### Exercise prompt
The entries below contain a line with "Premchand (85, 777)" and a line with "Contact (30, 1983)". Retype exactly everything from the first down to the second, both included, and nothing else.

### Information provided

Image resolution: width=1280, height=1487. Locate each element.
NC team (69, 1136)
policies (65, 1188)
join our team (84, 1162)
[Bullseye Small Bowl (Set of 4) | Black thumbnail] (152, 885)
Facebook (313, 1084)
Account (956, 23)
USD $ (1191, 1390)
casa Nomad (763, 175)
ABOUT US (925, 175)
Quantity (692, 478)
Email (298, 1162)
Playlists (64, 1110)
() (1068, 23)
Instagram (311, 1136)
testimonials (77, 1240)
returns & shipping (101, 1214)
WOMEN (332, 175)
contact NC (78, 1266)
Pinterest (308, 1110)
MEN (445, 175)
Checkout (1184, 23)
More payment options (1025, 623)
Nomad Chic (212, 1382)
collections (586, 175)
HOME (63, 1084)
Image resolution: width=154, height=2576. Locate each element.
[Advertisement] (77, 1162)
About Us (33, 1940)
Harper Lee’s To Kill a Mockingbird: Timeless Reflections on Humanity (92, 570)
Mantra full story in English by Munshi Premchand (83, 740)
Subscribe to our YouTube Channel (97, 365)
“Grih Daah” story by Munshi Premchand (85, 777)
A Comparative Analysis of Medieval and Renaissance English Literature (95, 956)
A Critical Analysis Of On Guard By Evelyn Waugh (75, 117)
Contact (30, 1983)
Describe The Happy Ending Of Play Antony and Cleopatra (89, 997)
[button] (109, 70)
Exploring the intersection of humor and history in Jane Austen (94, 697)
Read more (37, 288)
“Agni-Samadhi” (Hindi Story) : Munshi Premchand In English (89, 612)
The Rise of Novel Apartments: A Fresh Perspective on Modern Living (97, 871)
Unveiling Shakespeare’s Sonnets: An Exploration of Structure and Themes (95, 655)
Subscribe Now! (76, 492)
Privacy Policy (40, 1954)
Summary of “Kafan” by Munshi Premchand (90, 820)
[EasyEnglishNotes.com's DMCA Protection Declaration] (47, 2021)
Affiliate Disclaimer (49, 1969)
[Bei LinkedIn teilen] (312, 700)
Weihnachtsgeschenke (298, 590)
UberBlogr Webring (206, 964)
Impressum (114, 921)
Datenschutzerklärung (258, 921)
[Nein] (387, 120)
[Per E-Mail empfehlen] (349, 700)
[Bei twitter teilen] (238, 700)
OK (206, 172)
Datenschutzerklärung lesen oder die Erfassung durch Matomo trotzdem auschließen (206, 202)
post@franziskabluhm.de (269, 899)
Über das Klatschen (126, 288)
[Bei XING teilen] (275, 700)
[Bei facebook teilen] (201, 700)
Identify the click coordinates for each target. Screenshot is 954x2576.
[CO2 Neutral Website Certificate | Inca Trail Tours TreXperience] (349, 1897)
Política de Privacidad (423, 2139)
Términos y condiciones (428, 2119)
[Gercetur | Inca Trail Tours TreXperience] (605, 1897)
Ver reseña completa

### Solution to this exercise
“Grih Daah” story by Munshi Premchand (85, 777)
A Comparative Analysis of Medieval and Renaissance English Literature (95, 956)
A Critical Analysis Of On Guard By Evelyn Waugh (75, 117)
Contact (30, 1983)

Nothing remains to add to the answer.